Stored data
--------------------------------------------------

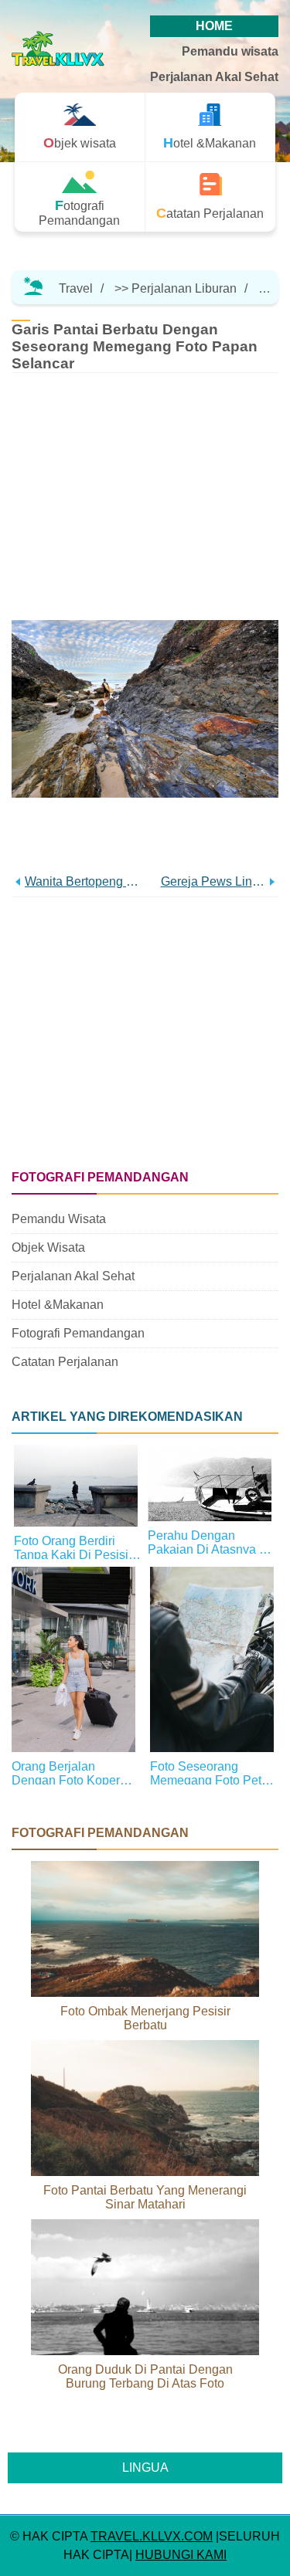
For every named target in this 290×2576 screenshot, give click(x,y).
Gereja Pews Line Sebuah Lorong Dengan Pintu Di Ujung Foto (213, 881)
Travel (76, 288)
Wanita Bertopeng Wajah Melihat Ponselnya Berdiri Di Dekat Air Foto (85, 881)
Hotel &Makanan (58, 1304)
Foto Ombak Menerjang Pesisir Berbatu (145, 2018)
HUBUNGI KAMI (181, 2554)
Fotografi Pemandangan (78, 1333)
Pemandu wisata (230, 51)
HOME (214, 25)
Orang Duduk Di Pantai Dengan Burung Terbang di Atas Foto (145, 2376)
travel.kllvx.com (151, 2536)
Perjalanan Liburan (184, 288)
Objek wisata (48, 1247)
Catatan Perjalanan (65, 1361)
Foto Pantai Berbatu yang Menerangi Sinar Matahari (145, 2197)
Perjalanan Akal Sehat (214, 76)
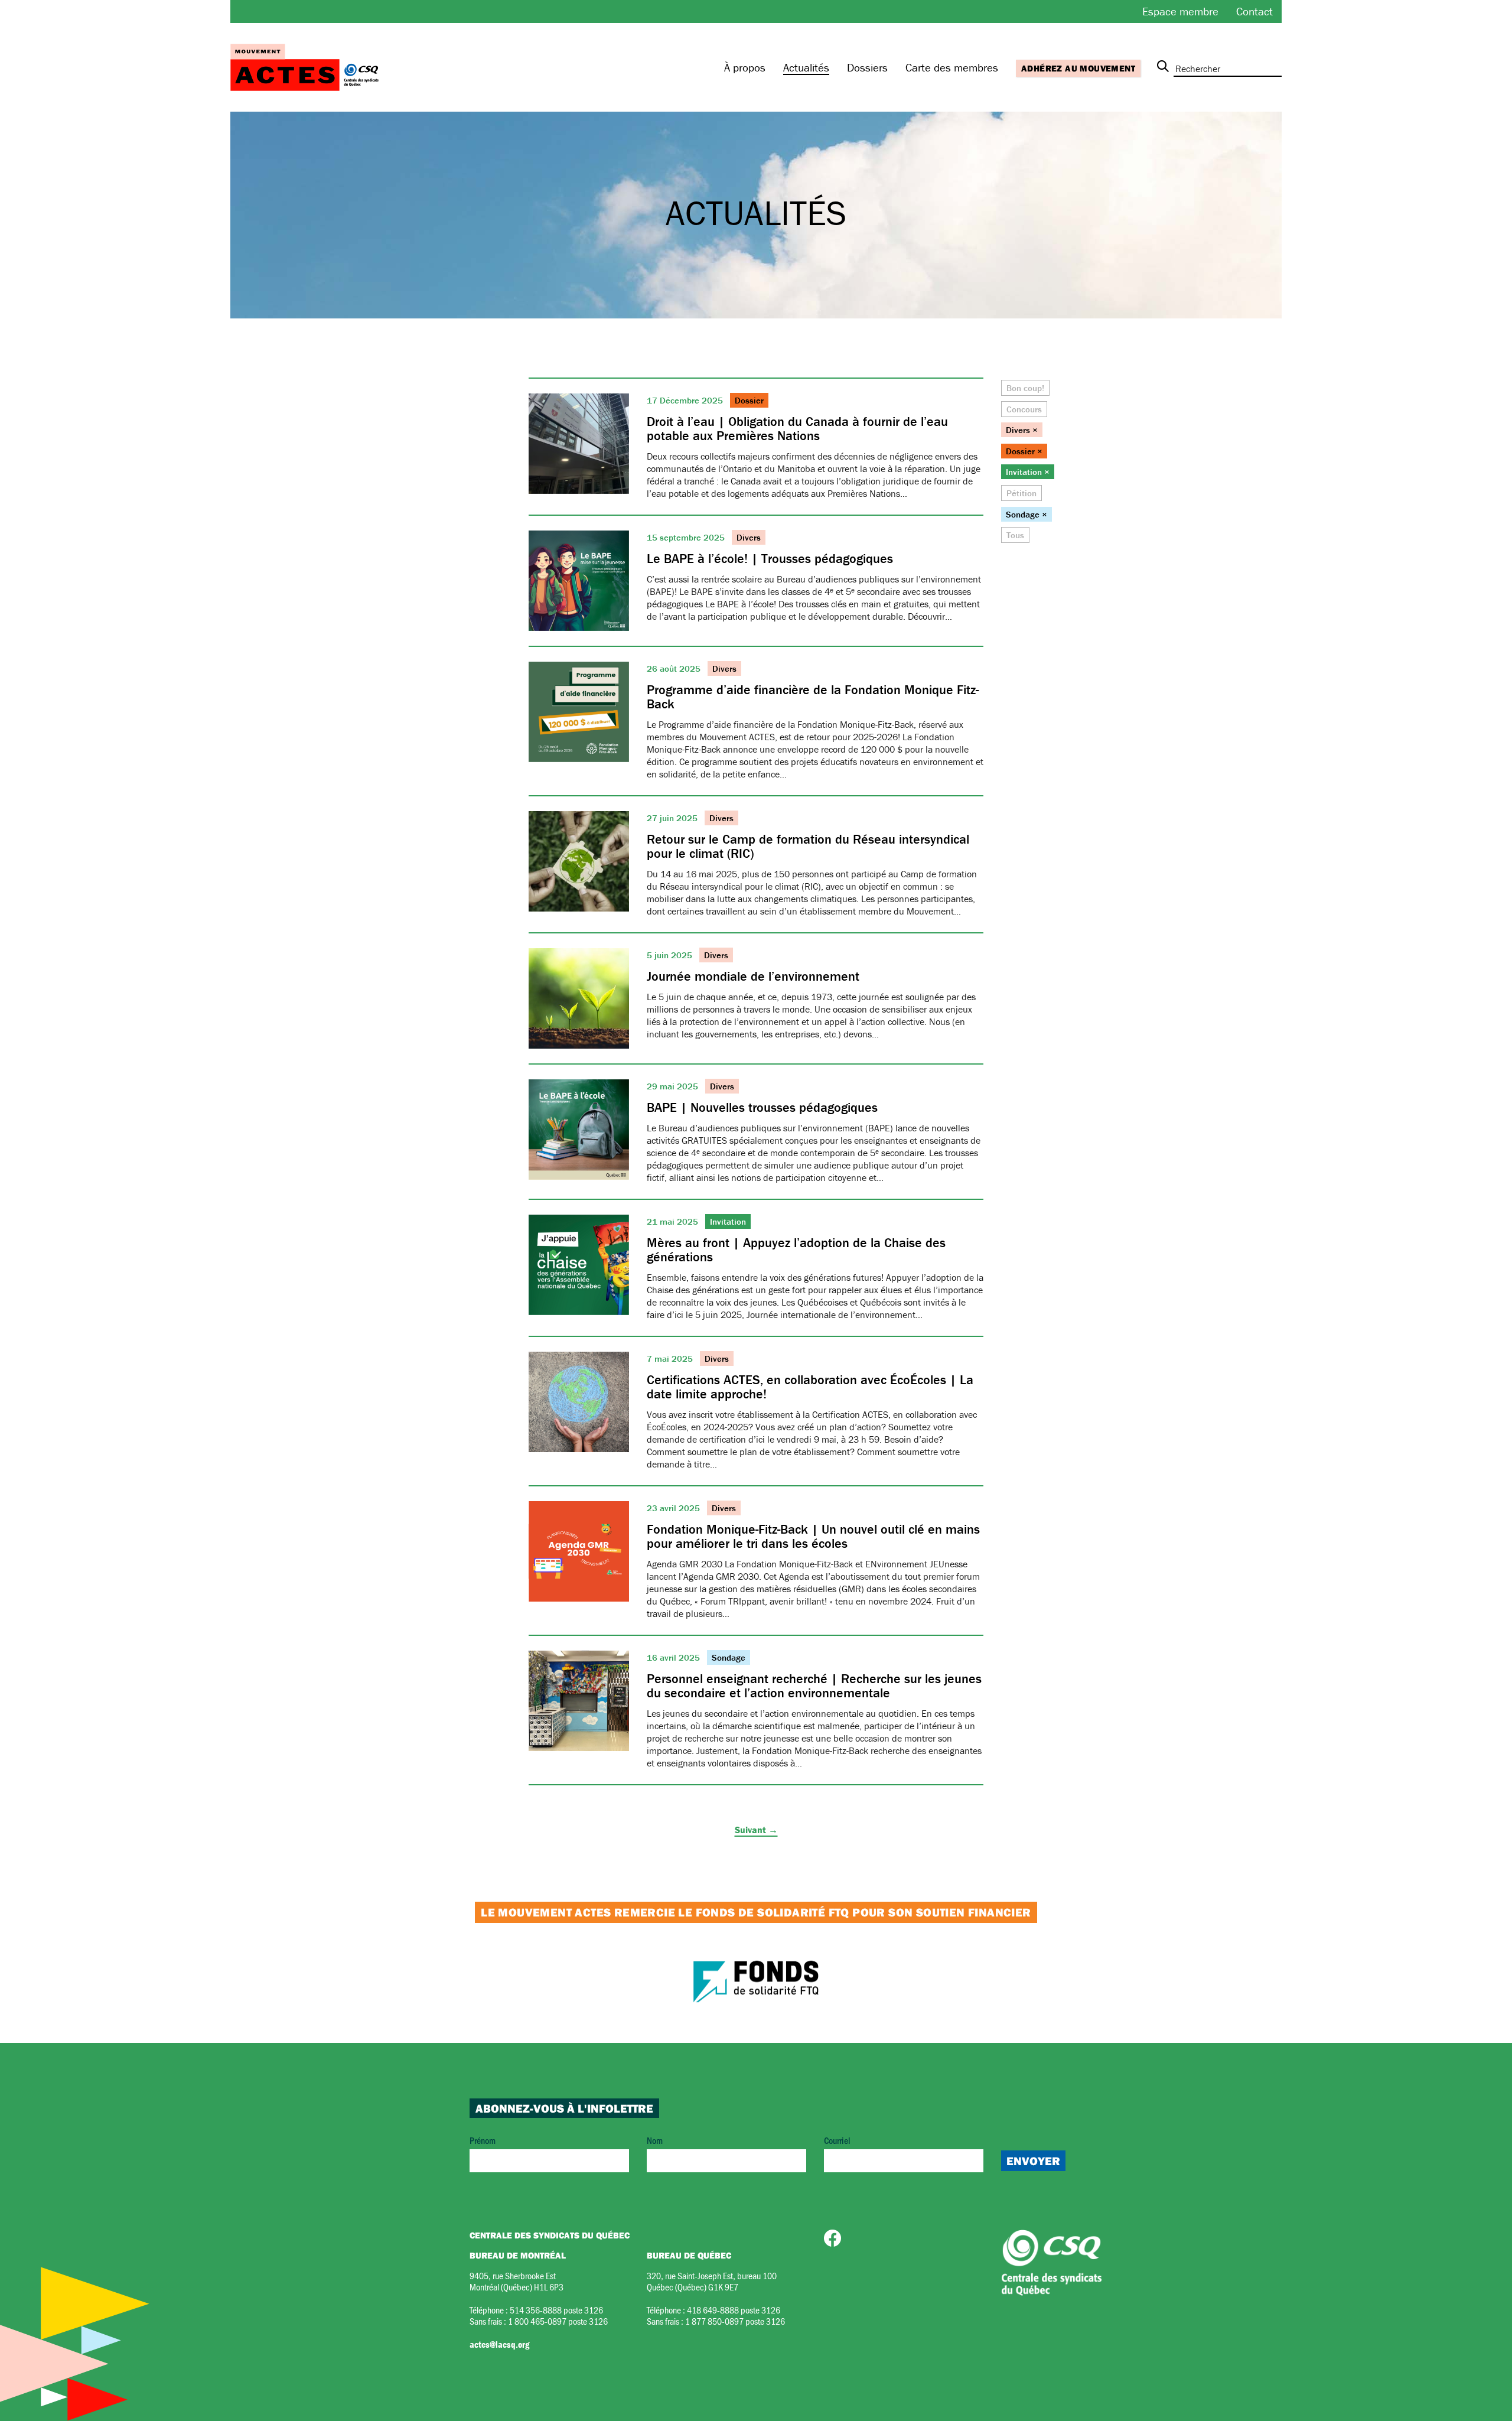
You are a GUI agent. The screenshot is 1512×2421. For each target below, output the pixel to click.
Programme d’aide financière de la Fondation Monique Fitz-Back (813, 697)
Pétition (1021, 493)
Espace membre (1180, 11)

--------------------------------------------------

Exercise goal
Exact repetition of all entries is required. The pictures should not appear.

Exercise solution
For every named target in this 290×2576 screenshot, give click(x,y).
Gereja Pews Line Sebuah Lorong Dengan Pintu Di Ujung Foto (213, 881)
Travel (76, 288)
Wanita Bertopeng Wajah Melihat Ponselnya Berdiri Di Dekat Air Foto (85, 881)
Hotel &Makanan (58, 1304)
Foto Ombak Menerjang Pesisir Berbatu (145, 2018)
HUBUNGI KAMI (181, 2554)
Fotografi Pemandangan (78, 1333)
Pemandu wisata (230, 51)
HOME (214, 25)
Orang Duduk Di Pantai Dengan Burung Terbang di Atas Foto (145, 2376)
travel.kllvx.com (151, 2536)
Perjalanan Liburan (184, 288)
Objek wisata (48, 1247)
Catatan Perjalanan (65, 1361)
Foto Pantai Berbatu yang Menerangi Sinar Matahari (145, 2197)
Perjalanan Akal Sehat (214, 76)
You are a GUI agent. The screenshot is 1512×2421. For each target below, output the pixel to click.
Programme d’aide financière de la Fondation Monique Fitz-Back (813, 697)
Pétition (1021, 493)
Espace membre (1180, 11)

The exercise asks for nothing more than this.